In the skyline query passage, what technique does SkyCluster use to divide skyline points into k clusters?

[Reading passage]
┄┄┄┄┄┄

RSP can also be obtained using a clustering-based approach like SkyCluster proposed by Huang et al. [9]. SkyCluster divides skyline points into k clusters through k-means clustering and then selects the most RSPs from each cluster using a scoring function. However, this approach does not reflect the distribution of the actual skyline points when k, which differs from the actual number of clusters, does not reflect the distribution of the actual skyline. Also, the problem of reduction of representativeness caused by the use of the wrong k can be a problem for the SkyCluster. Thus, a new method to solve the disadvantages of k is required.
III. CONNECTED COMPONENT CLUSTERING BASED REPRESENTATIVE SKYLINE QUERY
In this section, we present the Connected Component Clustering based Representative Skyline Query (3CRS). The first step of the proposed method is to measure the dominating region through a hash index and remove the data that cannot become a skyline point early in the comparison stage. In the second step, we show how to perform connected component clustering through a hash index. In the final step, we describe the dominating region based representative selection technique for selecting RSPs from each cluster.
Spatial hashing is a method of dividing a given data space into grids and managing each space through hash keys and hash buckets. It enables to manage the data of a multidimensional space in a one-dimensional hash table. Here, it is essential to identify the location information of the data by using the hash key. In our case, we generate a hash key combined with the location information of the data, such as the hash index proposed by Choi et al. [10]. Here, the generated hash key can represent the data stored in the hash bucket and can quickly detect the dominating region using the location information of the hash key.

┄┄┄┄┄┄

[Data excerpt]
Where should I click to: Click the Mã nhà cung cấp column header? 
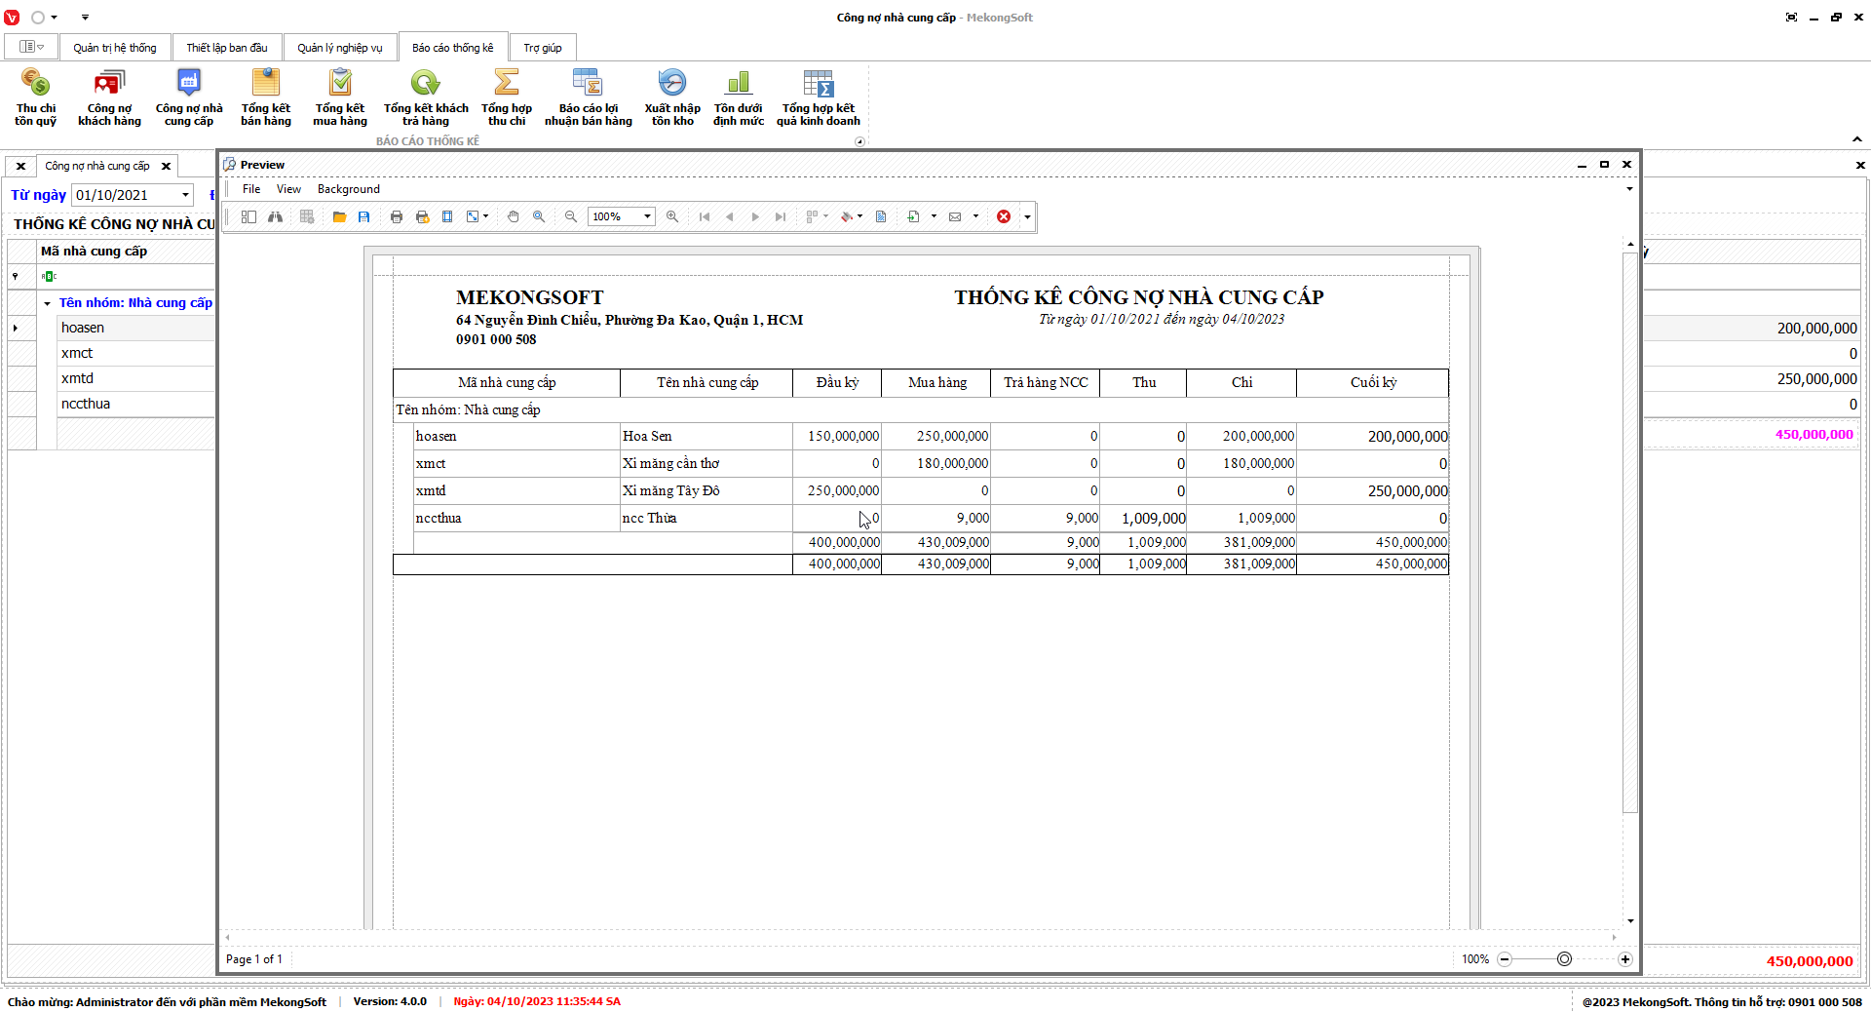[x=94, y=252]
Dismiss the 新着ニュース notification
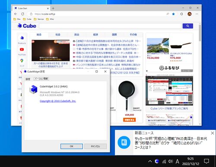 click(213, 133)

┄┄┄┄┄┄

[Full solution]
k-means clustering